Pulang kampung ke Yogyakarta selain untuk melepas rindu bersama keluarga juga sering saya gunakan untuk mencari bahan bacaan seperti majalah. Bukannya di Bali tidak ada, tentu saja ada, tapi yang saya cari itu bukan majalah yang baru saja terbit pun bukan majalah bekas, tapi majalah out of date. Majalah out of date adalah majalah yang tidak laku pada masa saat dipasarkan di rentang waktu edisi tersebut. Jadi misal ini bulan Januari maka majalah edisi bulan-bulan sebelumnya adalah majalah out of date. Setidaknya itu istilah saya.
Di Jogja, salah satu tempat untuk mencari majalah tersebut adalah di sekitar kilometer 0, yaitu di perempatan Kantor Pos Besar (ada juga yang menyebut perempatan Vredeburg, perempatan BNI, atau perempatan Gedung Agung). Tepat di samping barat Kantor Pos Besar ada deretan kios yang menjual buku dan majalah. Nah, di sinilah saya sering hunting majalah yang kadaluarsa tersebut.
Bukannya saya tidak pernah beli majalah yang baru saja gress keluar dan masih fresh, akan tetapi sering kali saya ketinggalan untuk membelinya. Misal ada bahasan menarik pada suatu edisi lalu ketika saya mencarinya ternyata sudah habis. Bingung untuk mencarinya. Lagipula tempat tinggal saya di Bali agak di desa, jadi untuk pergi ke Denpasar cukup jauh dan itu membuat males jika harus sering-sering mencari majalah baru. Entahlah di Bali ada tempat yang menjual majalah out of date atau tidak, saya tidak tahu.
Dari beberapa kios di samping Kantor Pos ini ada satu kios yang menjadi langganan saya. Beberapa waktu yang lalu ketika saya ke sana ternyata ibu penjualnya mengenali saya.
“Kayanya pernah lihat masnya” tanya Ibu itu agak ragu-ragu.
Saya tersenyum. “Iya bu, beberapa kali saya pernah ke sini” jawab saya.
Ibu pemilik kios ini namanya Ibu Sumini, biasa dipanggil dengan Ibu Mini.
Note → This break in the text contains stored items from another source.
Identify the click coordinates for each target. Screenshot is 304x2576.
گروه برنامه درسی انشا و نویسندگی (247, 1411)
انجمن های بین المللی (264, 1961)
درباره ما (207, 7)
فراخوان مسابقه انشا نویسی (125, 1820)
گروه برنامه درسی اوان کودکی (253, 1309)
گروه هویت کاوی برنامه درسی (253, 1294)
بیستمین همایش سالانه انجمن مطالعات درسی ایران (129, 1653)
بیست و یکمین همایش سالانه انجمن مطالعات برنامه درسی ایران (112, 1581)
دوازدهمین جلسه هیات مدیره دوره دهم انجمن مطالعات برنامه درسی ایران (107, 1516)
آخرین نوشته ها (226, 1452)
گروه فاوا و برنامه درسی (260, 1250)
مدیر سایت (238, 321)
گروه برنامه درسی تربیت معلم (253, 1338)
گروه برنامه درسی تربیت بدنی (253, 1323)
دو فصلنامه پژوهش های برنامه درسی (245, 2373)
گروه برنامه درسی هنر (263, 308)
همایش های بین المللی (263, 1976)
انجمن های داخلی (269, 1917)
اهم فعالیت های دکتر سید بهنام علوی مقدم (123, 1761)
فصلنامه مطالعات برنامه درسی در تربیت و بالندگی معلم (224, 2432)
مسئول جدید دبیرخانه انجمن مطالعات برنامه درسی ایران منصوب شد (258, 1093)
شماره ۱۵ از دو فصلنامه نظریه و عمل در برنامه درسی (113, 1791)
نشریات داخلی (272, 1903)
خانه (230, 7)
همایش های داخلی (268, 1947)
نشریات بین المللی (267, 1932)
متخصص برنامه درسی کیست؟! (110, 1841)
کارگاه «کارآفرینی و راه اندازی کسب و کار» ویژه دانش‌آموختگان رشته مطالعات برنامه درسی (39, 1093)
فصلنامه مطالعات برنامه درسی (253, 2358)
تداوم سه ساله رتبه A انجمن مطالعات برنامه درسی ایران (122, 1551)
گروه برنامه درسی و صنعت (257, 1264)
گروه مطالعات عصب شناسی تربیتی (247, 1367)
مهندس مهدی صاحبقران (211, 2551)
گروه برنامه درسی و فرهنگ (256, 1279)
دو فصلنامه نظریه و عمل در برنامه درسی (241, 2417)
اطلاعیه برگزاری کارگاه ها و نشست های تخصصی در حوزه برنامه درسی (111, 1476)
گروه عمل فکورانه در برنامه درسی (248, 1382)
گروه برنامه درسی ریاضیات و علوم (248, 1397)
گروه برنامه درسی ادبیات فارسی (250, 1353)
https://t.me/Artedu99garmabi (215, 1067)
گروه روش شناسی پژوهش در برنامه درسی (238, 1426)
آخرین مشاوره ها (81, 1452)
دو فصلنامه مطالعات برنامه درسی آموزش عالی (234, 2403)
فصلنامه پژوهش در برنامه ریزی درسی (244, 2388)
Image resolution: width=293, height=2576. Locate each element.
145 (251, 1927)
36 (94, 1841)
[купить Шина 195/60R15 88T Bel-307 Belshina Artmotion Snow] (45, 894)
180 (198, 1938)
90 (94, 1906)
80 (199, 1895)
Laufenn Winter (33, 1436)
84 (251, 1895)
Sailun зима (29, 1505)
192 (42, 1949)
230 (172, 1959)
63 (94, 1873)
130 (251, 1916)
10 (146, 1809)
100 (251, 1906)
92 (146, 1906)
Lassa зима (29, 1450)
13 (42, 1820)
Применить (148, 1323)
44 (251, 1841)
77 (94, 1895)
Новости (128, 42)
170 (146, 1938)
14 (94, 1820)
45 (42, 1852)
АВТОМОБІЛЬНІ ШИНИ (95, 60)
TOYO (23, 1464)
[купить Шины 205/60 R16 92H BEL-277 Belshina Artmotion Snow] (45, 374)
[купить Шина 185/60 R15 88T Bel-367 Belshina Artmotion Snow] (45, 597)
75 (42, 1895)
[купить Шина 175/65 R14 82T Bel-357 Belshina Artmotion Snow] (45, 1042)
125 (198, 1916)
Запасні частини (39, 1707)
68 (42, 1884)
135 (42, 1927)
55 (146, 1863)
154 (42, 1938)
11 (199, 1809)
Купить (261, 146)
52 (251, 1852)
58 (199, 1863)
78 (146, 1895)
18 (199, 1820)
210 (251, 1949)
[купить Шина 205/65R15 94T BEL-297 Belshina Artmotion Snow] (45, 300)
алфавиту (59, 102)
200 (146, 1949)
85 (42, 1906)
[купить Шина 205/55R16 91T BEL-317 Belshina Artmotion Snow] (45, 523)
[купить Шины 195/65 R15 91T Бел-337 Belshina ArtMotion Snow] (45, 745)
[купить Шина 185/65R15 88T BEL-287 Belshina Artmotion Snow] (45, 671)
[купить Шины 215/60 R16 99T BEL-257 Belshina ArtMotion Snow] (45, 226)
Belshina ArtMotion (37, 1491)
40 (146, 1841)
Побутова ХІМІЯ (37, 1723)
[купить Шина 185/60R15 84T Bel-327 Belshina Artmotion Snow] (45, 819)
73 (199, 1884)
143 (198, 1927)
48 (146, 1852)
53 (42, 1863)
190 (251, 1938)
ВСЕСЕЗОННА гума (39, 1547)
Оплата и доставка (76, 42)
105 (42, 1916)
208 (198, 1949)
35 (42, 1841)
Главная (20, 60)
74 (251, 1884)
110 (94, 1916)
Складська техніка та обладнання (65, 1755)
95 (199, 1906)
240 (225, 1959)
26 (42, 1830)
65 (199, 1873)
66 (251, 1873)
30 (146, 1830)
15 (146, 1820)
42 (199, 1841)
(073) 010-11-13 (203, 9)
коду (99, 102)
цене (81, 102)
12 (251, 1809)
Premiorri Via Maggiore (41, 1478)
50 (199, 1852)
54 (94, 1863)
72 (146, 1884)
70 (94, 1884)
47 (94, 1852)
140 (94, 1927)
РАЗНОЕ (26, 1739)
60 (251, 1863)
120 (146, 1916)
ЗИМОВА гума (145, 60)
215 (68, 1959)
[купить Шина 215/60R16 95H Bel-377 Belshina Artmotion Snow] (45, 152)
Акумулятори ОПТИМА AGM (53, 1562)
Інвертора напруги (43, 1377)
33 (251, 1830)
Umurnya mungkin sekitar empat puluhan. Tubuhnya kecil dengan kulit sawo matang.
“Sesuai dengan tubuh saya yang kecil mas, jadi cocok dipanggil Mini”, candanya.
Sudah cukup lama Bu Mini berjualan di kios ini sejak sekitar tahun 2000. Majalah yang tersedia bermacam-macam. Ada otomotif, fotografi, traveling, dan banyak lagi. Tidak hanya majalah saja yang dia jual. Ada bermacam buku-buku, ada novel ada yang berjenis sosial politik ada juga buku-buku jenis lain. Kiosnya sendiri tidak terlalu besar, lebarnya tak lebih dari 2 meter dengan panjang ke belakang sekitar 3-4 meter. Kios mini sesuai dengan nama yang punya.
Sejatinya saya ke sini untuk mencari majalah Tempo edisi khusus yang beberapa waktu yang lalu membahas tentang tempat wisata menarik di Indonesia. Saya tak sempat mendapatkannya di Bali. Dan di sini pun ternyata majalah itu nihil.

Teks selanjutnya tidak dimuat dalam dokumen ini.